So., 28.02.16 | 12:03 Uhr
Das Erste
Presseclub
Gäste: Andrea Dernbach (Der Tagesspiegel), Stephan Detjen (Deutschlandradio), Cathrin Kahlweit (Süddeutsche Zeitung), Wolfram Weimer (Publizist und Verleger)
Die Staaten entlang der Balkanroute machen ernst - und pfeifen auf Brüssel: Sie wollen auf eigene Faust dafür sorgen, sich gegenüber Flüchtlingen abzuschotten. Die Grenzkontrollen werden verstärkt, besonders die Grenzübergänge zwischen Mazedonien und Griechenland sollen so dicht wie möglich gemacht werden. Dies alles ohne Rücksprache mit der EU oder Griechenland. Österreich hat bereits Obergrenzen eingeführt, unter Protest der EU. Der ungarische Premier Orban will sein Volk befragen, ob das Land Flüchtlinge aufnehmen will, die von der EU verteilt werden. Eigentlich war das in Europa längst beschlossen.

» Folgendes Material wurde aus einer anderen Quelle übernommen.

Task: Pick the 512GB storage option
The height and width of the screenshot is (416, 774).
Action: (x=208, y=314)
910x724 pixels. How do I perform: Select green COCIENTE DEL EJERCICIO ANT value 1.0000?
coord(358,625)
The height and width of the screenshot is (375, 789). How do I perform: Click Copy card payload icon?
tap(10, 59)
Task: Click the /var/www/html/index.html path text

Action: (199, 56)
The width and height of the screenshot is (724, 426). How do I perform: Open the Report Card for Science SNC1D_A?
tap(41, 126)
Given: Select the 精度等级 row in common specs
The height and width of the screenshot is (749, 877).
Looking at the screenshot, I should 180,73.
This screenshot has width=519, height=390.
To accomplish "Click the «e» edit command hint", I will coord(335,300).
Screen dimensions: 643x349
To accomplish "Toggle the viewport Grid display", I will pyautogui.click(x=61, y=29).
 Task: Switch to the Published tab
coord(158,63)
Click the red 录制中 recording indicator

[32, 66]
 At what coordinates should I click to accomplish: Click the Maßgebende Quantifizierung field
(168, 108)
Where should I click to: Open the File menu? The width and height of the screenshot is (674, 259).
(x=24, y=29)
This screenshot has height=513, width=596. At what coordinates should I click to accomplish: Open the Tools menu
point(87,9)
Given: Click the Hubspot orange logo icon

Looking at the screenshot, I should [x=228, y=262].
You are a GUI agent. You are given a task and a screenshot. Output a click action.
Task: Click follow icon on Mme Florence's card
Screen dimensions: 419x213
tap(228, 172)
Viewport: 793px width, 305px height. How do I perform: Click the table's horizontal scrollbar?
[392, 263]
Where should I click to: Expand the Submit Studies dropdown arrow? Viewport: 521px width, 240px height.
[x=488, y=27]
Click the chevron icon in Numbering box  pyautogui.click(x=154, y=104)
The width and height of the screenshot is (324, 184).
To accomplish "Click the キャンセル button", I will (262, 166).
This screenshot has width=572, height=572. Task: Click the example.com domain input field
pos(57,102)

Die Folgen sind schon spürbar: Im Norden Griechenlands harren Tausende Flüchtlinge aus Afghanistan aus - sie werden nicht mehr über die mazedonische Grenze gelassen. Allein die Bilder sollen andere abschrecken, sich gar nicht erst auf den Weg zu machen.
In Deutschland, lange Zeit überfordert mit der schieren Zahl ankommender Menschen, hat sich die Lage an den Grenzen entspannt. Die Erstaufnahmestellen berichten von zahlreichen leeren Unterkünften.
Angela Merkels Ziel einer deutlichen Reduzierung der Flüchtlingsströme scheint kurzfristig erreicht. Sie dürfte sich freuen, so kurz vor drei wichtigen Landtagswahlen. Doch ob dies langfristig so bleiben wird, ist fraglich. Wenn das Wetter besser wird, könnten sich wieder mehr Menschen auf den Weg nach Europa machen. Und eine Einigung mit der Türkei über Grenzkontrollen und Flüchtlingskontingente steht noch aus.
Wie wird Europa reagieren, wenn an den Außengrenzen eine humanitäre Katastrophe droht? Retten die Alleingänge von Orban und Co. Angela Merkel den Job? Und wie gut ist Deutschland auf eine neue Flüchtlingswelle vorbereitet?
Das diskutiert WDR-Fernsehdirektor Jörg Schönenborn am Sonntag im "Presseclub" mit seinen Gästen.